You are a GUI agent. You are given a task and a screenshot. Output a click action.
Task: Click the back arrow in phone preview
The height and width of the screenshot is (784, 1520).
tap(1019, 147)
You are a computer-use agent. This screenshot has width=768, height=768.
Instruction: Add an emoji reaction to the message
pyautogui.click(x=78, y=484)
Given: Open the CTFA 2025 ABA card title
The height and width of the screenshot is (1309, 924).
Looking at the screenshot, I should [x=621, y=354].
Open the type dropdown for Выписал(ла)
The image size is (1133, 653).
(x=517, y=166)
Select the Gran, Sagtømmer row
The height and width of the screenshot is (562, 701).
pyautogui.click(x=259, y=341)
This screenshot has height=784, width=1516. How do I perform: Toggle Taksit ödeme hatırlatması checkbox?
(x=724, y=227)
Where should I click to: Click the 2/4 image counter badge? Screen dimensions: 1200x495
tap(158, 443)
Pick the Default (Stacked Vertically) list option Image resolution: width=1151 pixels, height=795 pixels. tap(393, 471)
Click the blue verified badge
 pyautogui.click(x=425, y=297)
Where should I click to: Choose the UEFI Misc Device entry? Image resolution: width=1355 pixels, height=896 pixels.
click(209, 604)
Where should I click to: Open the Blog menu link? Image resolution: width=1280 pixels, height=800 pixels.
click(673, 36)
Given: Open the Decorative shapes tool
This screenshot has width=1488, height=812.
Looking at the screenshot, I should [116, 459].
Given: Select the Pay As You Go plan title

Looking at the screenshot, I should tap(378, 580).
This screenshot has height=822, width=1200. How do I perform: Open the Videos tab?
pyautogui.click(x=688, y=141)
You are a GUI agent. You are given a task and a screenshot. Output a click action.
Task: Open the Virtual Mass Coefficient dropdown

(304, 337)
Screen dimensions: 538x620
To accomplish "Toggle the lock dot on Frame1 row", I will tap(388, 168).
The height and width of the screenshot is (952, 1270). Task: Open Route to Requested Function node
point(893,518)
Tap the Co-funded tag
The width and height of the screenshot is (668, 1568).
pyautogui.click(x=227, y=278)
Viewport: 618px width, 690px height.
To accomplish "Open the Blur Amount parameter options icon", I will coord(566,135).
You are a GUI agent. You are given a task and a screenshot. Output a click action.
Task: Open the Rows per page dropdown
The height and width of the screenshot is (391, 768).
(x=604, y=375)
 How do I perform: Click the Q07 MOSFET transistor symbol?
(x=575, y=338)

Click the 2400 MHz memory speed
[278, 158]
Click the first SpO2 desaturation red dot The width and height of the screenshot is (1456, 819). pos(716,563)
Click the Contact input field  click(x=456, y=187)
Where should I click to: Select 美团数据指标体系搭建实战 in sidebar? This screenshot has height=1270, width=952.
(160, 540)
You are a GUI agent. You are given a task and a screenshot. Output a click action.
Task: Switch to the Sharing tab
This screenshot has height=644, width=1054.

Brief: Give the records again with every "GUI agent" swapped for "interface agent" and nothing else changed.

Solution to the exercise:
You are a interface agent. You are given a task and a screenshot. Output a click action.
Task: Click the back arrow in phone preview
The height and width of the screenshot is (784, 1520).
tap(1019, 147)
You are a computer-use agent. This screenshot has width=768, height=768.
Instruction: Add an emoji reaction to the message
pyautogui.click(x=78, y=484)
Given: Open the CTFA 2025 ABA card title
The height and width of the screenshot is (1309, 924).
Looking at the screenshot, I should [x=621, y=354].
Open the type dropdown for Выписал(ла)
The image size is (1133, 653).
(x=517, y=166)
Select the Gran, Sagtømmer row
The height and width of the screenshot is (562, 701).
pyautogui.click(x=259, y=341)
This screenshot has height=784, width=1516. How do I perform: Toggle Taksit ödeme hatırlatması checkbox?
(x=724, y=227)
Where should I click to: Click the 2/4 image counter badge? Screen dimensions: 1200x495
tap(158, 443)
Pick the Default (Stacked Vertically) list option Image resolution: width=1151 pixels, height=795 pixels. tap(393, 471)
Click the blue verified badge
 pyautogui.click(x=425, y=297)
Where should I click to: Choose the UEFI Misc Device entry? Image resolution: width=1355 pixels, height=896 pixels.
click(209, 604)
Where should I click to: Open the Blog menu link? Image resolution: width=1280 pixels, height=800 pixels.
click(673, 36)
Given: Open the Decorative shapes tool
This screenshot has width=1488, height=812.
Looking at the screenshot, I should [116, 459].
Given: Select the Pay As You Go plan title

Looking at the screenshot, I should tap(378, 580).
This screenshot has height=822, width=1200. How do I perform: Open the Videos tab?
pyautogui.click(x=688, y=141)
You are a interface agent. You are given a task and a screenshot. Output a click action.
Task: Open the Virtual Mass Coefficient dropdown

(304, 337)
Screen dimensions: 538x620
To accomplish "Toggle the lock dot on Frame1 row", I will tap(388, 168).
The height and width of the screenshot is (952, 1270). Task: Open Route to Requested Function node
point(893,518)
Tap the Co-funded tag
The width and height of the screenshot is (668, 1568).
pyautogui.click(x=227, y=278)
Viewport: 618px width, 690px height.
To accomplish "Open the Blur Amount parameter options icon", I will coord(566,135).
You are a interface agent. You are given a task and a screenshot. Output a click action.
Task: Open the Rows per page dropdown
The height and width of the screenshot is (391, 768).
(x=604, y=375)
 How do I perform: Click the Q07 MOSFET transistor symbol?
(x=575, y=338)

Click the 2400 MHz memory speed
[278, 158]
Click the first SpO2 desaturation red dot The width and height of the screenshot is (1456, 819). pos(716,563)
Click the Contact input field  click(x=456, y=187)
Where should I click to: Select 美团数据指标体系搭建实战 in sidebar? This screenshot has height=1270, width=952.
(160, 540)
You are a interface agent. You are given a task and a screenshot. Output a click action.
Task: Switch to the Sharing tab
This screenshot has height=644, width=1054.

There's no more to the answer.